#### EXCERPT PROVIDED

William L. Finley National Wildlife Refuge is a natural area in the Willamette Valley in Oregon, United States. It was created to provide wintering habitat for dusky Canada geese. Unlike other Canada geese, dusky Canada geese have limited summer and winter ranges. They nest on Alaska's Copper River Delta and winter almost exclusively in the Willamette Valley. Habitat loss, predation, and hunting have caused a decrease in population.

Located ten miles south of Corvallis, Oregon, the refuge protects many of the historic habitats of the valley, including the largest remaining tract of native Willamette Valley wet prairie. Fields of wildlife food crops are interspersed with Oregon white oak savannah, meandering creeks with bottomland Oregon ash forest, old growth bigleaf maple, and native prairie.

Other management goals are to preserve native species and enhance biodiversity including the rare oak savannah, upland prairie, and wet prairie habitats. Endangered and threatened species such as Oregon chub, and Bradshaw's desert parsley find protection and sanctuary on the refuge. A herd of Roosevelt elk can be found in the bottomland forests or farm fields on the refuge.

#### DATASET
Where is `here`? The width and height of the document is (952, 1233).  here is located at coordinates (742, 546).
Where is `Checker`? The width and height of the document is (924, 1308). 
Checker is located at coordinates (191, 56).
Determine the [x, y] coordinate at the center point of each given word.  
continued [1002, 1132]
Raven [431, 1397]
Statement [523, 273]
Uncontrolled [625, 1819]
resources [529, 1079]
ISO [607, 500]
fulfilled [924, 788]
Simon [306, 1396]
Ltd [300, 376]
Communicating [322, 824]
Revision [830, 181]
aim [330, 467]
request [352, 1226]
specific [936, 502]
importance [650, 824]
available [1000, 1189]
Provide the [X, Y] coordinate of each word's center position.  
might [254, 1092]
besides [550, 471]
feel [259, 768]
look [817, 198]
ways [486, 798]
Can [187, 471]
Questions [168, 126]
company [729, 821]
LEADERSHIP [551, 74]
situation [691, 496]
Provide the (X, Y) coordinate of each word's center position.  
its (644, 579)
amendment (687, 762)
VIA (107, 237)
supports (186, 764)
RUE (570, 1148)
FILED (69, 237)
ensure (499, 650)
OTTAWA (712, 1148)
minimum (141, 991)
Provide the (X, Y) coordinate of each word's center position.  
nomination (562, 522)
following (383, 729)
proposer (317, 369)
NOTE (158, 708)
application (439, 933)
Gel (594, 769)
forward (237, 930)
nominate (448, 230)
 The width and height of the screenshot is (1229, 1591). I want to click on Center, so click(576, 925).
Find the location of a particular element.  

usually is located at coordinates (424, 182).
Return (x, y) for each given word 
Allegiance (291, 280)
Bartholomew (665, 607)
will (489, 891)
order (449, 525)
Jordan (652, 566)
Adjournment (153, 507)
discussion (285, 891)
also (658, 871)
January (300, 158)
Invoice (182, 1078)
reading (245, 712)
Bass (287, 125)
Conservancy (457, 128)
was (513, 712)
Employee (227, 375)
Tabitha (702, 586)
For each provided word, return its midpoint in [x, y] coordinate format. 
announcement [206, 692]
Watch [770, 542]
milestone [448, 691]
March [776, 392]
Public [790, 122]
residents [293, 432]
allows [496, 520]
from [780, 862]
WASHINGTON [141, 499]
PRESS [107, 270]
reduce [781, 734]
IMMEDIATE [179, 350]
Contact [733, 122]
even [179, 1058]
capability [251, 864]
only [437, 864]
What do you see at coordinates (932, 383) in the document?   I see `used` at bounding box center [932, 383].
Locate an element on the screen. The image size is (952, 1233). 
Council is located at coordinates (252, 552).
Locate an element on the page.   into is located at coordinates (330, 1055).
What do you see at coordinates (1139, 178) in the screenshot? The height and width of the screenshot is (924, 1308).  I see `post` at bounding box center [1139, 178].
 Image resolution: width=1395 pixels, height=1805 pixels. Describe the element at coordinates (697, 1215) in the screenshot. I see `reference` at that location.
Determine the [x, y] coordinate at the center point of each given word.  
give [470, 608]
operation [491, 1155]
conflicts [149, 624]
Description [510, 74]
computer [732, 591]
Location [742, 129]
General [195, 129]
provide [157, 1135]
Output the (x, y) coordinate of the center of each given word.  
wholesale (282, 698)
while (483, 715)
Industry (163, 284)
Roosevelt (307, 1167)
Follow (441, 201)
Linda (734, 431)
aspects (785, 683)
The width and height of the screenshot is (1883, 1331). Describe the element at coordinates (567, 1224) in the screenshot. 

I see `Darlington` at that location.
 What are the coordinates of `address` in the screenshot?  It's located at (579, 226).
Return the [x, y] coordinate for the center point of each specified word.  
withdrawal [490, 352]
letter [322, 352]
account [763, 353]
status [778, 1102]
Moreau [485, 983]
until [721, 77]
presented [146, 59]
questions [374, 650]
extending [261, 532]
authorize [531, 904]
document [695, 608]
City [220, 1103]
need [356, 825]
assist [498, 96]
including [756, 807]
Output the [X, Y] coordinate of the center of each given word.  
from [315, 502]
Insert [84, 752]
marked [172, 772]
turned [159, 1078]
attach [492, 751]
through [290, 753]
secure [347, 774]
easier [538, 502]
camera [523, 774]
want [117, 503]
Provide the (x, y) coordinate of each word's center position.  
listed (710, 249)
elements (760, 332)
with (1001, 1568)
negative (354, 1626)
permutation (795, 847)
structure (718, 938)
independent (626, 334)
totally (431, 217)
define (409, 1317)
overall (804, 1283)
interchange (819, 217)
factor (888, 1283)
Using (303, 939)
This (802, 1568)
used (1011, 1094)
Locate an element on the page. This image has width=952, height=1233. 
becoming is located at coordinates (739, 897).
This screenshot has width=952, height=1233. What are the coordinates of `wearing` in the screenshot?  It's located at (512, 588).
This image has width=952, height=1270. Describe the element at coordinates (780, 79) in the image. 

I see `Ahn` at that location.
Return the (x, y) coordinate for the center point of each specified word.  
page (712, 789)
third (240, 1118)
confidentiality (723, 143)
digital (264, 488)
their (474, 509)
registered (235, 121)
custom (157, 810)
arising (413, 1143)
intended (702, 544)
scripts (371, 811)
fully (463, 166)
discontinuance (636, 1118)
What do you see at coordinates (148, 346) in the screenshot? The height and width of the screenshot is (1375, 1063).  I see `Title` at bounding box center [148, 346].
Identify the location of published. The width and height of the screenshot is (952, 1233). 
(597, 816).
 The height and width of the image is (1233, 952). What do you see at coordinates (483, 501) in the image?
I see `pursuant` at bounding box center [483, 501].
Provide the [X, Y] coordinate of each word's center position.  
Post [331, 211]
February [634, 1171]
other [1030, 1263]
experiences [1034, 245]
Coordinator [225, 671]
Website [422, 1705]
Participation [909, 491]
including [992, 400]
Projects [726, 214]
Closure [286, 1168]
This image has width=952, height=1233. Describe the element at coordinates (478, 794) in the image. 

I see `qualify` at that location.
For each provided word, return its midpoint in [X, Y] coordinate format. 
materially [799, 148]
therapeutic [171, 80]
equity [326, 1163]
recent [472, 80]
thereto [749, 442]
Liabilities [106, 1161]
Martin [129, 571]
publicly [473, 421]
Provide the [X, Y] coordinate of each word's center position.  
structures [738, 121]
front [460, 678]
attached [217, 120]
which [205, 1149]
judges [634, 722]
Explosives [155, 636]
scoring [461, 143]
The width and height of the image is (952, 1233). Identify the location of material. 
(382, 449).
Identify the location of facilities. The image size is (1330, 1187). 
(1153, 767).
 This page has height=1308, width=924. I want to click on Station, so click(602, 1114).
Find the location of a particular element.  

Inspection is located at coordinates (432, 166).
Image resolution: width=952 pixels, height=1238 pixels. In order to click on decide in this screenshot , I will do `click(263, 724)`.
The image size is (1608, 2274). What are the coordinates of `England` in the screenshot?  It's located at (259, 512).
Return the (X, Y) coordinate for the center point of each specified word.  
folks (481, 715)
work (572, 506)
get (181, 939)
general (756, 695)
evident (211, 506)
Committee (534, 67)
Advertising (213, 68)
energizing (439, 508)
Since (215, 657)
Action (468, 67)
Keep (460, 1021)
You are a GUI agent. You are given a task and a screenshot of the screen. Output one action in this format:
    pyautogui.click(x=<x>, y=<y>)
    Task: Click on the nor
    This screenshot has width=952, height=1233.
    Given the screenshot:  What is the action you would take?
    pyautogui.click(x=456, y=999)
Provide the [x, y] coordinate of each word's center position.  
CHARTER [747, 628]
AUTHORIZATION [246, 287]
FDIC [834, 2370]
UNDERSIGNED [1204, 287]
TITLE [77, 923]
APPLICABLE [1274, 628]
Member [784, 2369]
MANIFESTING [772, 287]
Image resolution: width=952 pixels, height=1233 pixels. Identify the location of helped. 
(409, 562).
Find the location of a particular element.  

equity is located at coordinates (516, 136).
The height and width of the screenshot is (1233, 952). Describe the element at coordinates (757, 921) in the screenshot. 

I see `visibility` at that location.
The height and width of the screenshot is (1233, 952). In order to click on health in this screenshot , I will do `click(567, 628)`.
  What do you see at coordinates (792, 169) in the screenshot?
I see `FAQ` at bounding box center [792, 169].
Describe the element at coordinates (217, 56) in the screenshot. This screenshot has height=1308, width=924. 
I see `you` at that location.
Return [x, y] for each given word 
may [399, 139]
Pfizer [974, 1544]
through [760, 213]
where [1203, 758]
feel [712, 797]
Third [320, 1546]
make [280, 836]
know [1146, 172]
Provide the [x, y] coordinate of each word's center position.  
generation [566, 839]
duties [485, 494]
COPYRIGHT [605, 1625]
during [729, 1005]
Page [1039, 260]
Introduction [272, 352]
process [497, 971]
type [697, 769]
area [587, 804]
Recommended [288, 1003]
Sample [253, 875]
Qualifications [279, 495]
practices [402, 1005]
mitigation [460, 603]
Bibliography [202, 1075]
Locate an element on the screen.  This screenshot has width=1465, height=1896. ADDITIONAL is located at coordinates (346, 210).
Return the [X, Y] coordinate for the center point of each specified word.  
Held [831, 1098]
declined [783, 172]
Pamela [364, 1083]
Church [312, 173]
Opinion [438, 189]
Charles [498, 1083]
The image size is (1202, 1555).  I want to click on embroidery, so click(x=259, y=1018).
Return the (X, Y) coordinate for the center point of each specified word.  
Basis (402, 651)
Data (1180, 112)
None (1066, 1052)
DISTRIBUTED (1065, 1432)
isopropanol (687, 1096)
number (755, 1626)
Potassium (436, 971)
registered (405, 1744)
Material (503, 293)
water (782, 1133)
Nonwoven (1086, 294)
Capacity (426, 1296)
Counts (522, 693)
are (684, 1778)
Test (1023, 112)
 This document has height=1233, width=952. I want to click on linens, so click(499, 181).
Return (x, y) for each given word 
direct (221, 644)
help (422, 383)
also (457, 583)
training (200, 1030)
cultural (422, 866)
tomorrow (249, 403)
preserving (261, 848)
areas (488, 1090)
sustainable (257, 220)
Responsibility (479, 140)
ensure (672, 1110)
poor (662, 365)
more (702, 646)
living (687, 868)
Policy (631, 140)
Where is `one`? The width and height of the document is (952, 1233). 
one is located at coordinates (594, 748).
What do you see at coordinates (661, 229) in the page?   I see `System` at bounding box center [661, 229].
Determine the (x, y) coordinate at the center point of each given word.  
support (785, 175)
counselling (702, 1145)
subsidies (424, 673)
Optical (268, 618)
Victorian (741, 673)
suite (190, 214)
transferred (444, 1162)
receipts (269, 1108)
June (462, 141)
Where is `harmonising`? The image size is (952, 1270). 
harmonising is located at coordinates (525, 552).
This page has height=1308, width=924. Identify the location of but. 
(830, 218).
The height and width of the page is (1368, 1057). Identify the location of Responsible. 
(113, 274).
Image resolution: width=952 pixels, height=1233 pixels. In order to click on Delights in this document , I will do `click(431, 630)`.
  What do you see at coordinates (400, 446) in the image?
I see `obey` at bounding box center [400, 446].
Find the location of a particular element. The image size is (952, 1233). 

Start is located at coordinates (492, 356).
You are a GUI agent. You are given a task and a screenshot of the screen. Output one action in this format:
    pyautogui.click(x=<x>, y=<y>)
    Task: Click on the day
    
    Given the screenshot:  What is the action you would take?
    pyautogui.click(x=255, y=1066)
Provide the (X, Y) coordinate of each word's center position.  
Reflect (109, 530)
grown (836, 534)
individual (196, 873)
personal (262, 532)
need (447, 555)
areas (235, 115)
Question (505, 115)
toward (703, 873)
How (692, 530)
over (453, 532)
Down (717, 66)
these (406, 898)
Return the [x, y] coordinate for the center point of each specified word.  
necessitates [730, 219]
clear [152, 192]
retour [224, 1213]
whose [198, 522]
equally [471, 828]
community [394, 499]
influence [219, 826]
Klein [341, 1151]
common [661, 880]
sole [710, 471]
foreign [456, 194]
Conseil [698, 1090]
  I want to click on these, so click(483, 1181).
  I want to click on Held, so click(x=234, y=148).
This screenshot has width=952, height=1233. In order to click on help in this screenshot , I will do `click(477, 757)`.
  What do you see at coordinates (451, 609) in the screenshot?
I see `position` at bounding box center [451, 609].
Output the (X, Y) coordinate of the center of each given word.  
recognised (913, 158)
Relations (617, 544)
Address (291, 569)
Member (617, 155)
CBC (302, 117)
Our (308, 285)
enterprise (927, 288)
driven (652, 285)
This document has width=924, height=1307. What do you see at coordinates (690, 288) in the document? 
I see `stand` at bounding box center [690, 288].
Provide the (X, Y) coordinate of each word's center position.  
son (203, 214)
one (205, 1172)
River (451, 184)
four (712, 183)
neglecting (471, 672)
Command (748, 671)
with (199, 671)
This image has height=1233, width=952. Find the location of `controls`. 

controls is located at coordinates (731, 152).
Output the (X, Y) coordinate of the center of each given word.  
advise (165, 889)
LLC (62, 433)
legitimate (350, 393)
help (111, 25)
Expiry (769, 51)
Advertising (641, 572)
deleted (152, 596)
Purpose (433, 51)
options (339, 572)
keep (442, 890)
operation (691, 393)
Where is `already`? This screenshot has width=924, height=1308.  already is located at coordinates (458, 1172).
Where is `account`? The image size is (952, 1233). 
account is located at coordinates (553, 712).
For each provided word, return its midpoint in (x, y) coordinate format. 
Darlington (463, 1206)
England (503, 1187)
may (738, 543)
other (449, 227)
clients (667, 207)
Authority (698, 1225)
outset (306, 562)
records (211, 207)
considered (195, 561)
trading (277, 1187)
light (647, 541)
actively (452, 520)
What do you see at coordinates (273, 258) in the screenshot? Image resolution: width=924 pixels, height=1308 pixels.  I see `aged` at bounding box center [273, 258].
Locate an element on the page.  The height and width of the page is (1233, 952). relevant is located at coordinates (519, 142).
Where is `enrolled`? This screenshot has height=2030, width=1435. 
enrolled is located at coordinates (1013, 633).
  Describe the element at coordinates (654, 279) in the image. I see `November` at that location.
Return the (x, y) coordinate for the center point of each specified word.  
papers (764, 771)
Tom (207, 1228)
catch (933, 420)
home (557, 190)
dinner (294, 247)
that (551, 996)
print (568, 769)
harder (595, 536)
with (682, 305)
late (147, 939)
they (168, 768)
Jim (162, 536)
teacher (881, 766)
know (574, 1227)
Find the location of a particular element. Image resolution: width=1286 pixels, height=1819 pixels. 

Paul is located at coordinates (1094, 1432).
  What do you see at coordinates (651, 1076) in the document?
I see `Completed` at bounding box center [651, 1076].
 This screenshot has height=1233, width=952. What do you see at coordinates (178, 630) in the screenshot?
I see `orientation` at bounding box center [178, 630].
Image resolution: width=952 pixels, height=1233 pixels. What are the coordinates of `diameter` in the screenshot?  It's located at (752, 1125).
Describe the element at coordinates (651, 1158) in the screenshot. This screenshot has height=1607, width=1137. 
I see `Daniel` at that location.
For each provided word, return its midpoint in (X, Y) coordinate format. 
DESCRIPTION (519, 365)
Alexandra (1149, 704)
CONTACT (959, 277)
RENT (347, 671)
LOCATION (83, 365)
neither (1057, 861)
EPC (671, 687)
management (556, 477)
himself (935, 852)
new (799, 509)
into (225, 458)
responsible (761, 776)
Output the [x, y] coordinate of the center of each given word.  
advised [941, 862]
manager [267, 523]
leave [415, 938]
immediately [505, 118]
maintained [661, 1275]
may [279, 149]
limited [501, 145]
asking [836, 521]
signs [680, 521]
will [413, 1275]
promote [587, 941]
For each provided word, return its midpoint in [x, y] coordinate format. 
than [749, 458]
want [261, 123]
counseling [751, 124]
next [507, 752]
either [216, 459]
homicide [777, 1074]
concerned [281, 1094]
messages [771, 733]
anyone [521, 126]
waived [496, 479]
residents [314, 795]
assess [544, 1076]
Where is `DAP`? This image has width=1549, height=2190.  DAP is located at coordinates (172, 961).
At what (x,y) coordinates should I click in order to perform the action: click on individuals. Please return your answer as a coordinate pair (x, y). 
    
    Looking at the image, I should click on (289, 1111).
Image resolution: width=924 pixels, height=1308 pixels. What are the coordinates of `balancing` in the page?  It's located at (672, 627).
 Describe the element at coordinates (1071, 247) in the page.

#### WORK TO DO
(1) Do these statements agree with the refuge passage? Answer yes or no for each, quoting the words that decide it: (a) The refuge lies ten miles north of Corvallis. (b) Dusky Canada geese nest on Alaska's Copper River Delta. (c) Oregon chub find protection on the refuge.
(2) According to the refuge passage, what kind of elk has a herd on the refuge?
Rely only on the refuge passage, not on the items.

#### THE ANSWERS
(1)
(a) No: "Located ten miles south of Corvallis, Oregon"
(b) Yes: "They nest on Alaska's Copper River Delta"
(c) Yes: "Endangered and threatened species such as Oregon chub, and Bradshaw's desert parsley find protection and sanctuary on the refuge."

(2) Roosevelt elk.